Our family was dramatically and unnecessarily changed on August 14, 2014. Every day is a struggle to find a purpose in our lives. We will never understand why this happened – and not the logistical why, the big why. We’d been through so much. We’d survived. We’d promised each other when Robert’s friend Troy died that we would live the promise to never forget him. We would strive to honor Troy every day with our passions and our love. But why this happened, we will never understand.
On August 21, 2014 standing on the grass at the cemetery, right next to Troy’s headstone, we all gathered again. Here we were just two years later and the band of six best friends is now a band of four. The depth of grief we all carry is merely a reflection of the depth of our love. The statistics never reflect these victims – those who die on the same day as their loved one, but still breathe. The courts received hundreds of victim impact statements saying how Robert’s death would impact them. They are also victims, but never counted, often overlooked and eventually forgotten.
Distracted driving kills people. A distracted driver doesn’t intend to hurt or kill someone, but research is proving that distracted driving is actually more dangerous than drunk driving. These crashes shouldn’t be happening. Robert and thousands of people like Robert, should still be here. Statistics show that in the six years following Robert’s death that nearly 20,000 more people across this nation will be killed by distracted drivers – just for perspective, that’s the entire town of Willmar! Gone!
Robert was in that special time of life feeling indestructible, untouchable, even invincible and if you look closely and honestly, you’ll see that in yourselves – you’ve taken risks – you’ve done things you hope your parents and loved ones never find out about. People do things that they look back on later and wonder that they made it out unscathed. We do things without considering the consequences and sometimes we don’t understand the consequences until it’s too late. We all live believing in that invincibility until something like this cuts close to home. The young woman that killed Robert didn’t plan to kill, or even harm anyone, but she ignored what we’ve all heard from the news and seen in print. The data doesn’t lie – sooner or later you or someone you love will be killed by a distracted driver. These are not accidents. These are crashes that could have – should have – never been. Robert didn’t have to die, but he did as a consequence of her decision to do something other than drive.

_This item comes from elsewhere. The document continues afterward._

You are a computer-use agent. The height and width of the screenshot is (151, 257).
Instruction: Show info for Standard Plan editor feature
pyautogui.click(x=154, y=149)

So, today I’m asking … no, begging you to pledge that when you drive - when you’re in the car with your family or friends, you’ll refuse to drive distracted and you’ll refuse to let your family and friends drive distracted. Driving deserves all of your attention. No one’s brain can safely juggle distractions and the complexities of driving.
It’s a brain thing. It’s not just holding something, it’s the disjointed tasks we think we can handle. But as Maureen Vogel of the National Safety Council said, “If hands were the problem, we would have outlawed manual transmission cars long ago.”
I am a mother without a child and there’s really no justifiable reason that should be so.
Robert deserved to live his dreams, just like you and those you love.
Don’t be a part of the problem.
Don’t risk your life.
Every time you drive, think of Robert.
Take him with you wherever you go.
It’s too late for Robert - too late for us, but not for you.